Your graph shows “a small increase” that represents progress that is equal to an advance of a third to a half the time left until catastrophe on the default trajectory. That’s not small! That’s as much progress as everyone else combined achieves in a third of the time till catastrophic models! It feels like you’d have to figure out some newer efficient training that allows you to get GPT-3 levels of performance with GPT-2 levels of compute to have an effect that was plausibly that large.
In general I wish you would actually write down equations for your model and plug in actual numbers; I think it would be way more obvious that things like this are not actually reasonable models of what’s going on.
I’m not sure I get your point here: the point of the graph is to just illustrate that when effects compound, looking only at the short term difference is misleading. Short term differences lead to much larger long term effects due to compounding. The graph was just a quick digital rendition of what I previously drew on a whiteboard to illustrate the concept, and is meant to be an intuition pump.
The model is not implying any more sophisticated complex mathematical insight than just “remember that compounding effects exist”, and the graph is just for illustrative purposes.
Of course, if you had perfect information at the bottom of the curve, you would see that the effect your “small” intervention is having is actually quite big: but that’s precisely the point of the post, it’s very hard to see this normally! We don’t have perfect information, and the point aims at raising salience to people’s minds that what they perceive as a “small” action in the present moment, will likely lead to a “big” impact later on.
To illustrate the point: if you make a discovery now worth 2 billion dollars more of investment in AI capabilities, and this compounds yearly at a 20% rate, you’ll get far more than +2 billion in the final total e.g., 10 years later. If you make this 2 billion dollar discovery later, after ten years you will not have as much money invested in capabilities as you would have in the other case!

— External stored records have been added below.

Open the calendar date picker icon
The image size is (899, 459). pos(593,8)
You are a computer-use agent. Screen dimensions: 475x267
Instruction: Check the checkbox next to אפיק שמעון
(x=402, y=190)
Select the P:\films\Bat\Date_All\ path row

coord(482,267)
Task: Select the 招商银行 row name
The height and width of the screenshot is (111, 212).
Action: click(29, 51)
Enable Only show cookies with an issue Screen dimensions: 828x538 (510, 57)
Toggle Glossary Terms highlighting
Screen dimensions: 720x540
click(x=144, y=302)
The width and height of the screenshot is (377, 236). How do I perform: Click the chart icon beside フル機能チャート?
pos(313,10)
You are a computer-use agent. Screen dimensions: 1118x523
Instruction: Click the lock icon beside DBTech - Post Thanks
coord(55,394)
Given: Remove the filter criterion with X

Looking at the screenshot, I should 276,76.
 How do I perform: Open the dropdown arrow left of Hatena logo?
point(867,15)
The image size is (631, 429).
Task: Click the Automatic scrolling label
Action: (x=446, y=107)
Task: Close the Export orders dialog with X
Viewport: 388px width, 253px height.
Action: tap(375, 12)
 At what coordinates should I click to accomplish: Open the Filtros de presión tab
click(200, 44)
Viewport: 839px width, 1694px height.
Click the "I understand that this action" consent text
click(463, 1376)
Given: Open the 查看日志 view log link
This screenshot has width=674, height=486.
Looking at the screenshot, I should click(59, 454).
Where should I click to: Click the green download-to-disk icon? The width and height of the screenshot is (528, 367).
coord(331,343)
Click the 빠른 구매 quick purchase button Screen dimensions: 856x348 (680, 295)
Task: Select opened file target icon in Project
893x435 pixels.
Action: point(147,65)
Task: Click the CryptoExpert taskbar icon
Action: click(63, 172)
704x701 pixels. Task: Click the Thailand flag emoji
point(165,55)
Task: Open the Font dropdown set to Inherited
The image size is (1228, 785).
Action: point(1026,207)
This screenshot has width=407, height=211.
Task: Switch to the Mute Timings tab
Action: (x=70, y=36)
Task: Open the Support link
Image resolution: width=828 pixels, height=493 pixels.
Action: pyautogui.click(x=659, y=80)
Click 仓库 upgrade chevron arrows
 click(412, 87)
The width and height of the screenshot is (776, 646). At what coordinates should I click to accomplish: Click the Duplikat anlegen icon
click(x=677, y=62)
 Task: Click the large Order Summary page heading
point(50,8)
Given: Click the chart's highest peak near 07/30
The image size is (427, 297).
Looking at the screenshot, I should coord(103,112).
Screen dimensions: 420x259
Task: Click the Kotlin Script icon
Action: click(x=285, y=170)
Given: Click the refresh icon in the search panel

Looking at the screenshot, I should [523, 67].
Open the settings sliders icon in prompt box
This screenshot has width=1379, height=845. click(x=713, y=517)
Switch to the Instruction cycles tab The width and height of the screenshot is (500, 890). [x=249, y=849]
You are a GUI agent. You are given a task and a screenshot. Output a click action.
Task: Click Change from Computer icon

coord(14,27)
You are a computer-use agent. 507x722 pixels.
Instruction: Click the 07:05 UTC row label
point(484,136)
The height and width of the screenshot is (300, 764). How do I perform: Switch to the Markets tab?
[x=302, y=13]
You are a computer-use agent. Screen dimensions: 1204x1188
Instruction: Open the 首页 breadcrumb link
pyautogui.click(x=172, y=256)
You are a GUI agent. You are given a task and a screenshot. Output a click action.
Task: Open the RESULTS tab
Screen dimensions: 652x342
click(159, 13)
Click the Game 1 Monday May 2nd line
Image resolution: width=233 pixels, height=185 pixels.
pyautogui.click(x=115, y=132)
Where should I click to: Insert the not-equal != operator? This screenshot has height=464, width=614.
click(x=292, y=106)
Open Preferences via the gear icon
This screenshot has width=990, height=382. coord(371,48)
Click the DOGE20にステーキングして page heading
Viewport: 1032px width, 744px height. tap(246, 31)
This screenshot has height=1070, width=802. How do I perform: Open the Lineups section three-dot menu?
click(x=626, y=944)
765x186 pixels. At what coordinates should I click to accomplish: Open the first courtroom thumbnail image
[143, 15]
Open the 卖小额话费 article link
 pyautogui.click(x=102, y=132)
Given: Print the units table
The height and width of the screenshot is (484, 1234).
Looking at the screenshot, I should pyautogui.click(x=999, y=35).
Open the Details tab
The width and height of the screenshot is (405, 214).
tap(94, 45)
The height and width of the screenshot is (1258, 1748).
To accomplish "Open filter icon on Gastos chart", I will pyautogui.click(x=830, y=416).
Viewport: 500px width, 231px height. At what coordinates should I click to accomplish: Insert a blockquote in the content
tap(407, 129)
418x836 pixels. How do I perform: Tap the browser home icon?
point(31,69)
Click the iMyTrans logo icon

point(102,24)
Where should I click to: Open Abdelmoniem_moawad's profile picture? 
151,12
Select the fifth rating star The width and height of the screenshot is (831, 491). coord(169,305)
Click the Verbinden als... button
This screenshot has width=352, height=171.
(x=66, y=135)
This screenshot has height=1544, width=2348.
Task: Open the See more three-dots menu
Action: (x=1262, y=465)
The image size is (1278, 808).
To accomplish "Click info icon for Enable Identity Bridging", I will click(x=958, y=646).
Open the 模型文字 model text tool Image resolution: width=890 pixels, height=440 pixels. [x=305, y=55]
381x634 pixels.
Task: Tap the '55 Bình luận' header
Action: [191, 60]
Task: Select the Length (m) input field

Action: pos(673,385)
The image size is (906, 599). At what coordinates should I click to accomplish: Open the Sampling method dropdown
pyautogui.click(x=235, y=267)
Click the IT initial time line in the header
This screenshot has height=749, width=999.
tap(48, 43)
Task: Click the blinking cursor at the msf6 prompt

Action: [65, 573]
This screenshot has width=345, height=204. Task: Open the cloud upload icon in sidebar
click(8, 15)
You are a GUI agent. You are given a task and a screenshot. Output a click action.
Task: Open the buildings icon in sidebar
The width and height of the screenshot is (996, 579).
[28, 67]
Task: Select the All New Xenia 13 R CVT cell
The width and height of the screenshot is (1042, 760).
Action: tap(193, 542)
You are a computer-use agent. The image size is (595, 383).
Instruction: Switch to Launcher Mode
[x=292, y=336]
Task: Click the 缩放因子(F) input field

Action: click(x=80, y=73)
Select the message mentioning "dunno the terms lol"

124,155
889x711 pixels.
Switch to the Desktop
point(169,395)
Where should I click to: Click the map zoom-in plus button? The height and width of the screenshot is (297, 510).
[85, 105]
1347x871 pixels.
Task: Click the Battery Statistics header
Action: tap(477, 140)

Such effects might be obvious in retrospect with perfect information, but this is indeed the point of the post: when evaluating actions in our present moment it’s quite hard to foresee these things, and the post aims to raise these effects to salience!
We could spend time on more graphs, equations and numbers, but that wouldn’t be a great marginal use of our time. Feel free to spend more time on this if you find it worthwhile (it’s a pretty hard task, since no one has a sufficiently gears-level model of progress!).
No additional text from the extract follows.